Кулябко даже просиял от удовольствия и воскликнул:
— Так это же отменно хорошо! Значит, едем вместе.
— А вам-то что там делать? Там немцы близко, могут и того…
— Ничего, мы за себя постоим, капитан. И мне нужны не немцы, а мои соотечественники: пораженцы, левые цицероны и прочие личности. Самсонову сейчас — трудно, а там, где командующему трудно, непременно найдутся и те, кто мне нужен: Вы понимаете. Служба моя такая, мой друг. А посему зайдем в корчму и выпьем на дорожку но кружечке пивка. Да, а когда ехать-то?
— Когда прикажет главнокомандующий. Полагаю, что через час, не ранее.
— В таком случае вполне успеем. А впрочем, не стоит. Служба есть служба. Вы на моторе, разумеется, покатите?
— На моторе.
— Отлично! Да, — как бы вспомнил Кулябко. — А что я не вижу вашего приятеля, капитана Бугрова? В лазаретах нет, в штабе — тоже. Не к Самсонову ли укатил?
«Скотина. Вот зачем тебе потребовалось ехать к Самсонову. Поохотиться за Николаем», — подумал Александр Орлов и ответил:
— Если капитан Бугров узнает, что вы им интересуетесь, вызовет и ухлопает.
— Раненой рукой? Не попадет.
— Он стреляет левой еще лучше, чем правой.

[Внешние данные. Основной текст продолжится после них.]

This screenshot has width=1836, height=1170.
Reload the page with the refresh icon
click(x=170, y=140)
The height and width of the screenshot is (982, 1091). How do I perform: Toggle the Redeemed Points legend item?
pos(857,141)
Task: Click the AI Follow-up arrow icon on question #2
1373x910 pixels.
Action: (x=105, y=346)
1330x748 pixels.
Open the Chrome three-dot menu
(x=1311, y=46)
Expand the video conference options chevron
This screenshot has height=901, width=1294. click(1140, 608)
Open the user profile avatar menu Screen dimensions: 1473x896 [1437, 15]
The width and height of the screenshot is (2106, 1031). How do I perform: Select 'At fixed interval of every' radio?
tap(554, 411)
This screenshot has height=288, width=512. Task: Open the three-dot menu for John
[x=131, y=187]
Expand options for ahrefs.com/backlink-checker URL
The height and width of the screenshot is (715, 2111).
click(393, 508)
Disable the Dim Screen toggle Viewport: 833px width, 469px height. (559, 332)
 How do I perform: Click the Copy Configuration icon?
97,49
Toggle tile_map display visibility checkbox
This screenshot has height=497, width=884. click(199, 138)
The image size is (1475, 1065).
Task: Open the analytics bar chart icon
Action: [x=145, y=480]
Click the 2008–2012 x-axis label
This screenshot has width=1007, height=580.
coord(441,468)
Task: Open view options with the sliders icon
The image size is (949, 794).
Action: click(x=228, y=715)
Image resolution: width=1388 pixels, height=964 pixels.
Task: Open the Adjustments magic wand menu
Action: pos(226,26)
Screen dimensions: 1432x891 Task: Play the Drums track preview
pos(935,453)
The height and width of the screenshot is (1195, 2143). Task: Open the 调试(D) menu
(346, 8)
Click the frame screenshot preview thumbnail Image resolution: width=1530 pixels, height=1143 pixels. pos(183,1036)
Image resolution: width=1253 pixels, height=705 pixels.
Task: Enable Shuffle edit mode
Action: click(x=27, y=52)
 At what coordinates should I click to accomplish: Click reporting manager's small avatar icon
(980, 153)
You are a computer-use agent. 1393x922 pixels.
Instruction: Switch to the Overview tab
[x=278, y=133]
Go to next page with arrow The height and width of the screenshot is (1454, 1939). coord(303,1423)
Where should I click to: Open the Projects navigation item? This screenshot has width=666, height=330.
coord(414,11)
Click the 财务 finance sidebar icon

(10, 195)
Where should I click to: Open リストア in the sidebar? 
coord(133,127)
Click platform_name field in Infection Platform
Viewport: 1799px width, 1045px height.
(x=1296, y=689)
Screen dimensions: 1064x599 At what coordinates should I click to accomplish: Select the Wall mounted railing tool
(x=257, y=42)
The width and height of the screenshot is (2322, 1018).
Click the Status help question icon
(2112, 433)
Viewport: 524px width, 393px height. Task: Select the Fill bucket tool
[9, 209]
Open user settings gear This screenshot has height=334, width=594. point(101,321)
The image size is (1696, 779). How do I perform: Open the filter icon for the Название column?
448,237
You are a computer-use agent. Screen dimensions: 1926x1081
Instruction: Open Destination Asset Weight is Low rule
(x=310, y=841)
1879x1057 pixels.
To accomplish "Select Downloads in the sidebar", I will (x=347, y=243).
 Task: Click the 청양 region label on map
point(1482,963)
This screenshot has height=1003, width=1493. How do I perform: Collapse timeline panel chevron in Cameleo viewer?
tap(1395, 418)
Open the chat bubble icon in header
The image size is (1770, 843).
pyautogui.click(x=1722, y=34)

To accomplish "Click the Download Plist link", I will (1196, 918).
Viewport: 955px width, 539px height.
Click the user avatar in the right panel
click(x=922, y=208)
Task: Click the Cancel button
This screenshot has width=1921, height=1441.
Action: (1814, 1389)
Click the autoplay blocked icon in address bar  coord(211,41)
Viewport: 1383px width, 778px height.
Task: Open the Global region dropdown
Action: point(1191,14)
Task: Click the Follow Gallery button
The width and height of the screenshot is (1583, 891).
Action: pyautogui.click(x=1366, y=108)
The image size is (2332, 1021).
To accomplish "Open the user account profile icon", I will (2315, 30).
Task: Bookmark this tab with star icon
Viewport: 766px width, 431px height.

— На кой черт он мне нужен, обормот этот. Пусть им интересуется родитель-миллионщик, а у меня и своих дел предостаточно. Я не успеваю собирать листовки левых, сыплют ими, как из рога изобилия, и клеят на всех заборах, канальи.
— А вы переходите в армию, получите роту и — с богом, — сказал Александр Орлов, что пришло на ум.
Кулябко вздохнул и произнес с сожалением и обидой:
— Не дадут. Репутация у меня не очень… Пристрастие имею, сами знаете. По жандармской части только и осталось… А быть может, попытаться бросить пить, как вы полагаете? Право, мне куда удобнее было бы гонять солдат, нежели гоняться за всякой дрянью и доносить по инстанции. Попросите за меня, капитан. Я еще не совсем пропащий, право, и могу водить солдат в бой, как и положено настоящему офицеру.
— Но настоящие офицеры погибают вместе с солдатами, — сказал Александр Орлов. — Вон в дивизии генерала Комарова за один день пали на поле брани семьдесят три офицера.